First, in order for the SLAAC address to be auto-configured, RA message must advertise /64 (not sure why, but I was unable to reproduce it when advertising any other size prefix) prefix and autonomous address-configuration flag must be set to on (AdvAutonomous in radvd configuration).
Second, the fact that two addresses get assigned to the interface is in theory correct. RA message advertises that prefix can be used for auto-configuration and we request stateful address via DHCPv6. In practice though, you could argue that this is not the correct way to set things up. If DHCPv6 server is present AdvAutonomous flag should not be enabled. In my case I have no control over AT&T modem that does this and I expect other ISPs to follow this setup since it works if customer plugs in client computers directly to the modem and if other downstream router is present that needs prefix delegation. Also RFCs 6204 and 4862 do not specify this as invalid setup.
pfSense does not seem to be setup to handle multiple IPv6 addresses on the interface so we have to get rid of one of those addresses.

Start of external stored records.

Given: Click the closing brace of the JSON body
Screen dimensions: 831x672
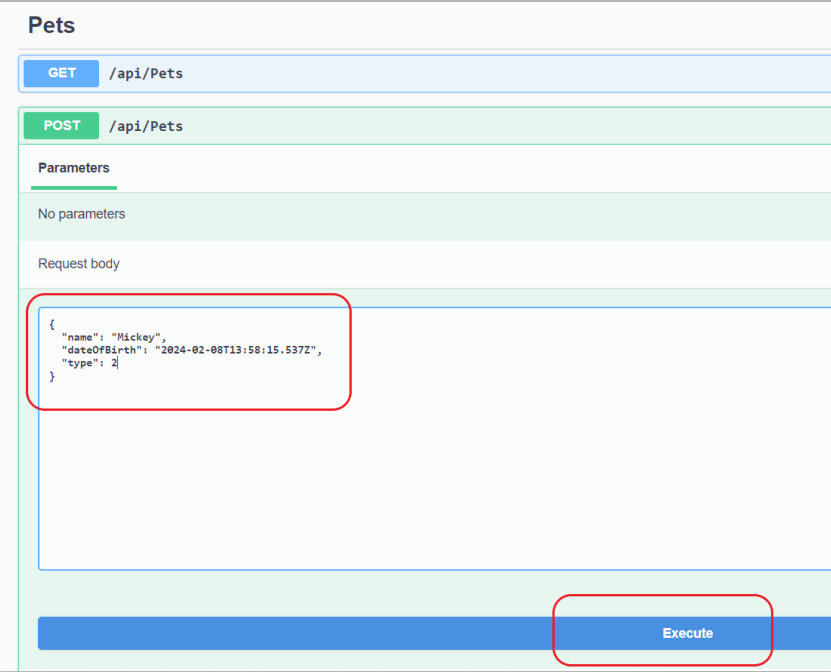Looking at the screenshot, I should pyautogui.click(x=51, y=376).
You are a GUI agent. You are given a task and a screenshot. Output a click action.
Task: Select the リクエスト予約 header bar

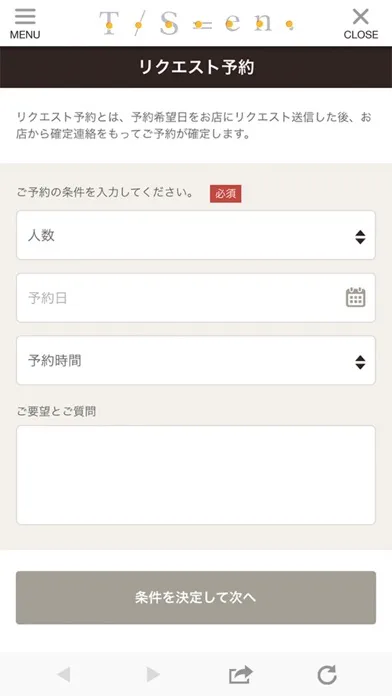(196, 67)
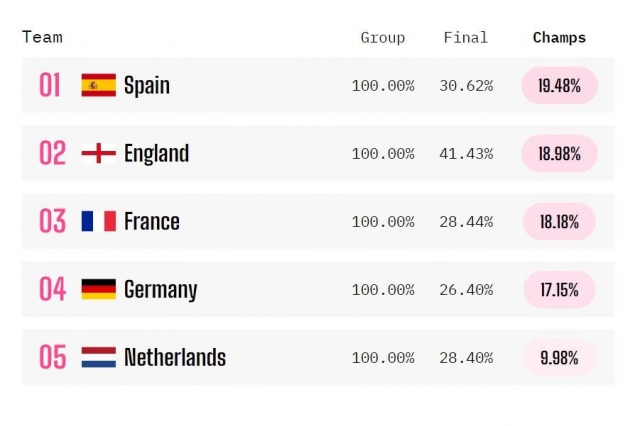
Task: Click the France flag icon
Action: tap(98, 221)
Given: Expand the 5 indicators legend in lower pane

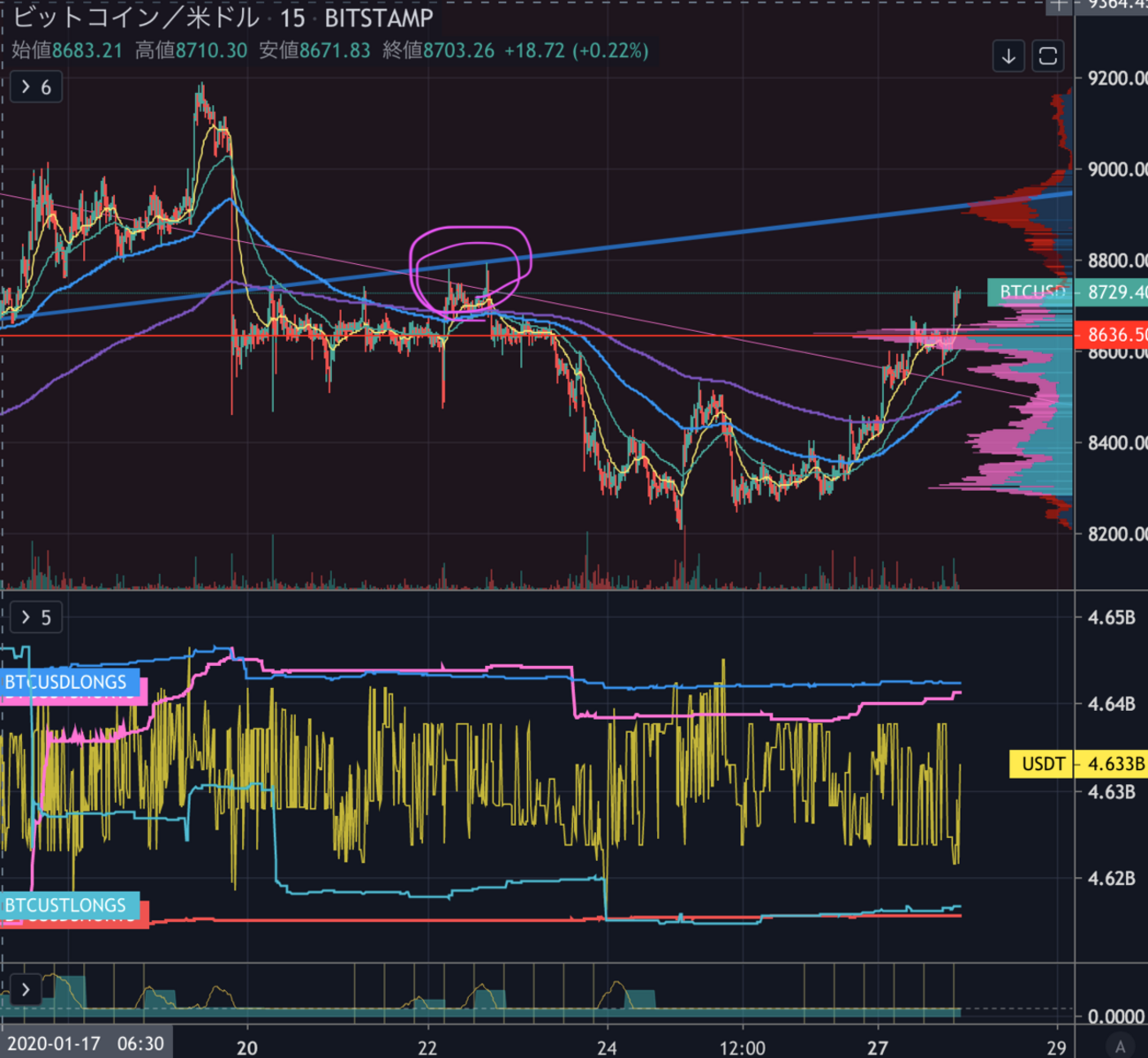Looking at the screenshot, I should point(36,617).
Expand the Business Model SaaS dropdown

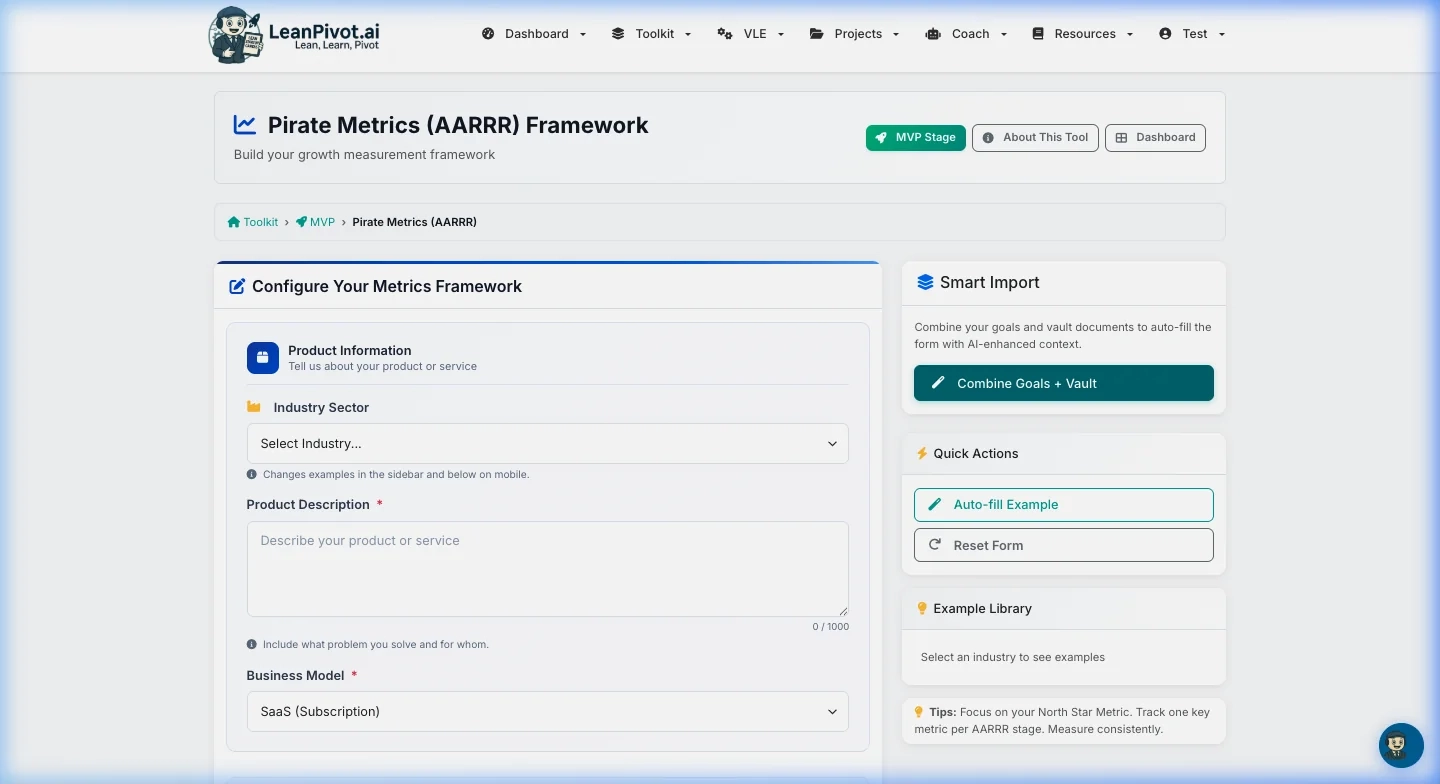pyautogui.click(x=547, y=712)
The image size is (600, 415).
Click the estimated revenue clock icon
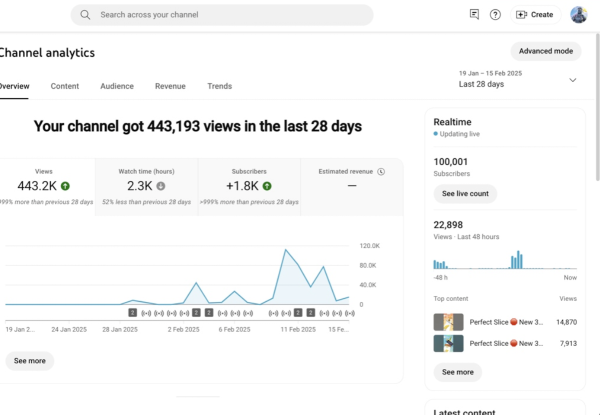pos(381,171)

Disabling accept_rtadv on interface when DHCPv6 is used would require quite a lot of changes to the code since rtsold process is launched for SLAAC and DHCPv6 configurations and dhcp6c process is launched by rtsold. If accept_rtadv is not enabled on the interface rtsold refuses to work and so it does not start dhcp6c. The only option would be to launch dhcp6c directly for DHCPv6 configurations and via rtsold for SLAAC configurations.
It would be a lot easier to modify function get_interface_ipv6 to check if global IPv6 is not present when DHCPv6 'Request only an IPv6 prefix' flag is enabled.